__Document segment__.
[Start of section]

WHY can I not use this 999€ keyboards features without?

Without Komplete Kontrol this thing is literally just 88 keys, no further function. So No-Kontrol.
(Also that annoying expression touch strip directly below the fucking modwheel. It drives me crazy. The number of times I accidentally lowered some instruments volume...)


----------



## davidson (Dec 15, 2019)

MA-Simon said:


> (Also that annoying expression touch strip directly below the fucking modwheel. It drives me crazy. The number of times I accidentally lowered some instruments volume...)



Agreed, ridiculous design choice! If you dont use it (who does?), just disable it https://support.native-instruments....61-touch-sensitive-smart-strip-disable-en-us-


----------



## pinki (Dec 15, 2019)

davidson said:


> Could you expand a little?


Just make a User Kontakt preset and Save As all your instruments


----------



## Reid Rosefelt (Dec 15, 2019)

Here's why you need to load KK for the light guides. KK offers a different feature set depending on which keyboard is connected to it. If you plug in an M32 it is one thing, if you have an A controller it is different. MK1 does one thing and MK11 does another. It's different for every size. And there will be a third generation and it will be different there too.

In my case, I thought the MKI was very useful, but my 88 key MKII is ten times more useful. I purchased an M32 for use as a travel keyboard and resold it a week later. The way KK was implemented in the M32 was of zero value to me.

Komplete Kontrol is a handshake between the sofware and the controller. That's what it is. If you think all that code could be added to Kontakt and then Kontakt would still work with every existing Kontakt library... good luck with that. KK is either separate from Kontakt or there is no KK.

[End of section]

__Task statement__. In the forum thread, what happened to the M32 that Reid Rosefelt bought as a travel keyboard?

__Data for analysis__.
[Start of section]

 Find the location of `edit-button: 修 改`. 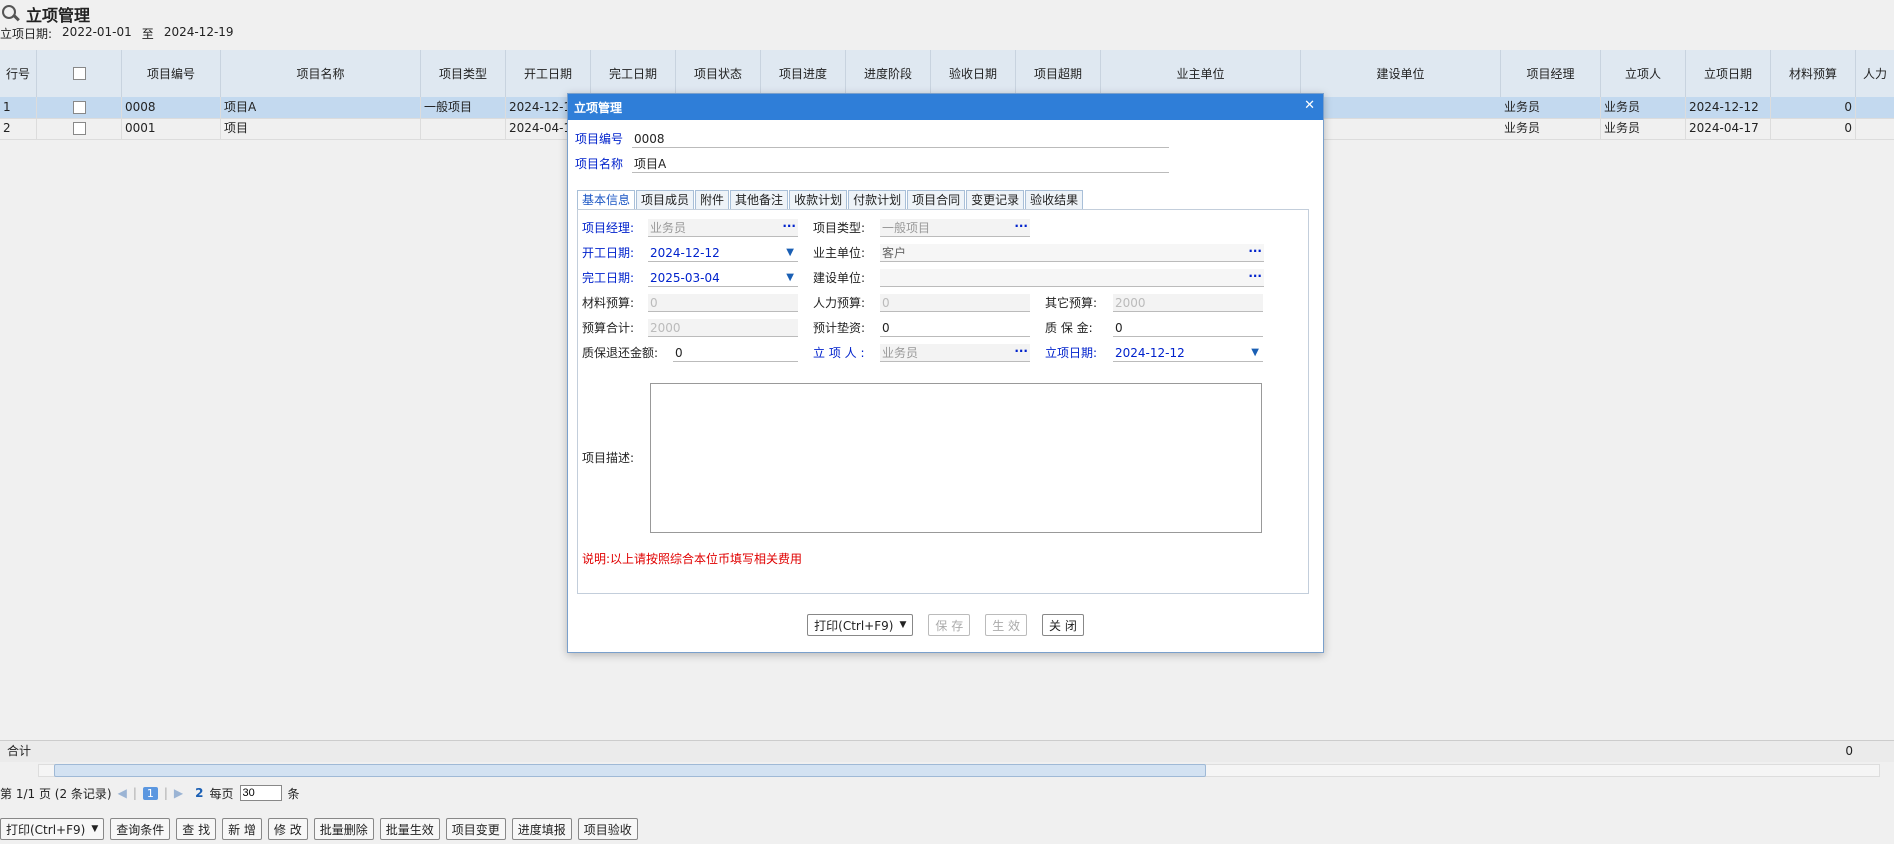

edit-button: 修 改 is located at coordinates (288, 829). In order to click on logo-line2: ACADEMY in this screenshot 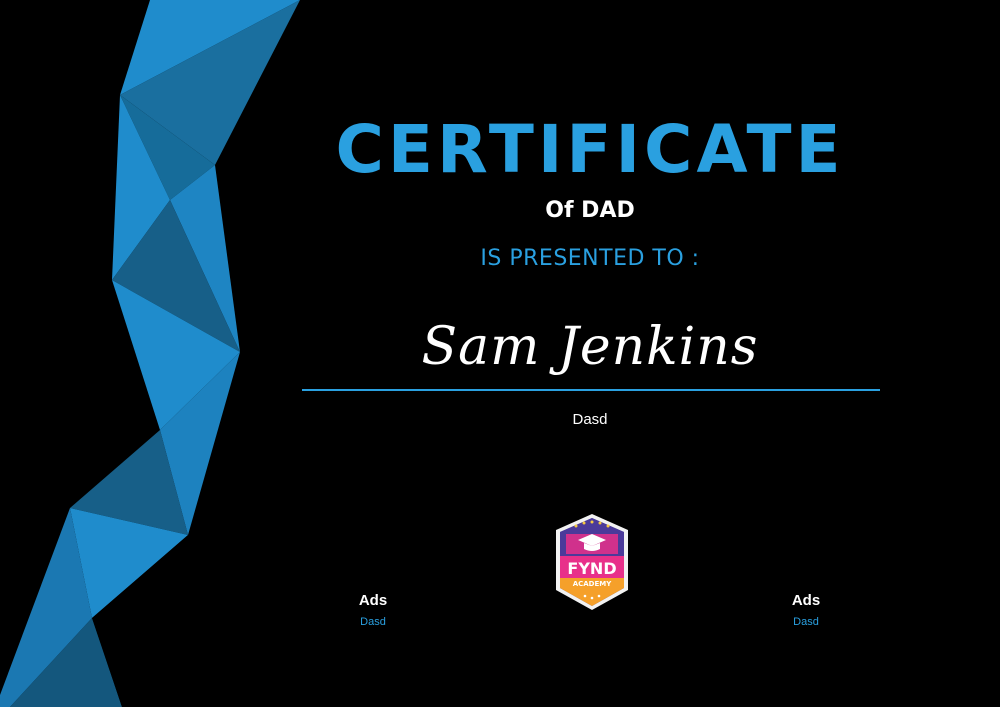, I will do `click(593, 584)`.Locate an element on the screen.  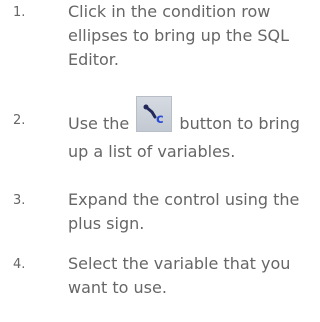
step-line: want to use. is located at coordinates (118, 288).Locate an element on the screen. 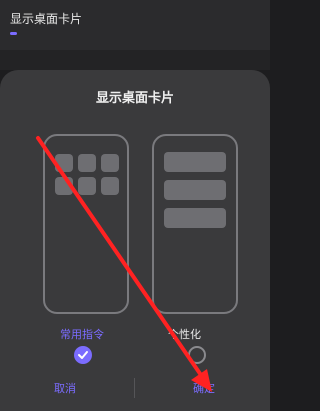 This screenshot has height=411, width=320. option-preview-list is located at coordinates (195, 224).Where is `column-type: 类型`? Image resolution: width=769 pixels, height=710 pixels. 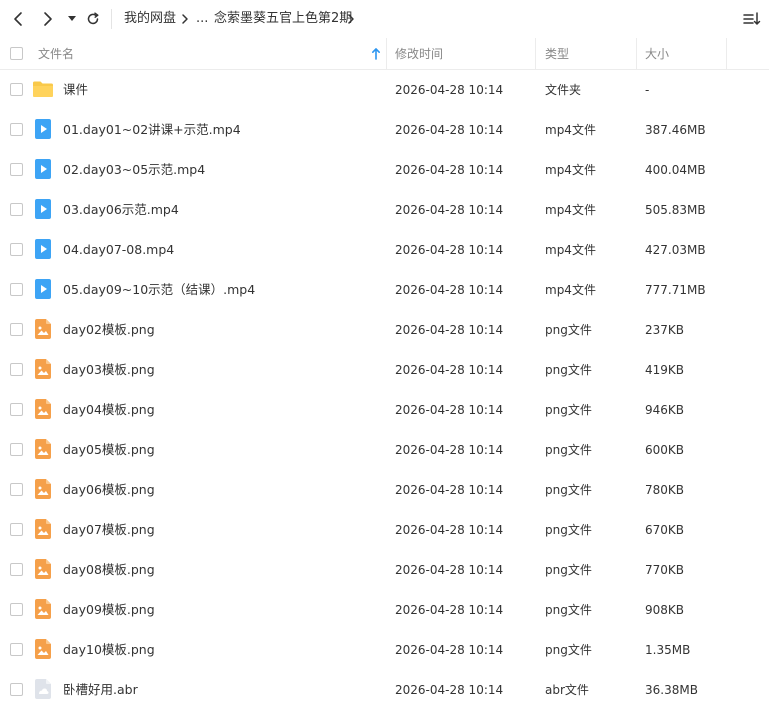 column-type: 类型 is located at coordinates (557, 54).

[End of section]

__Response to this task__. It was resold a week later.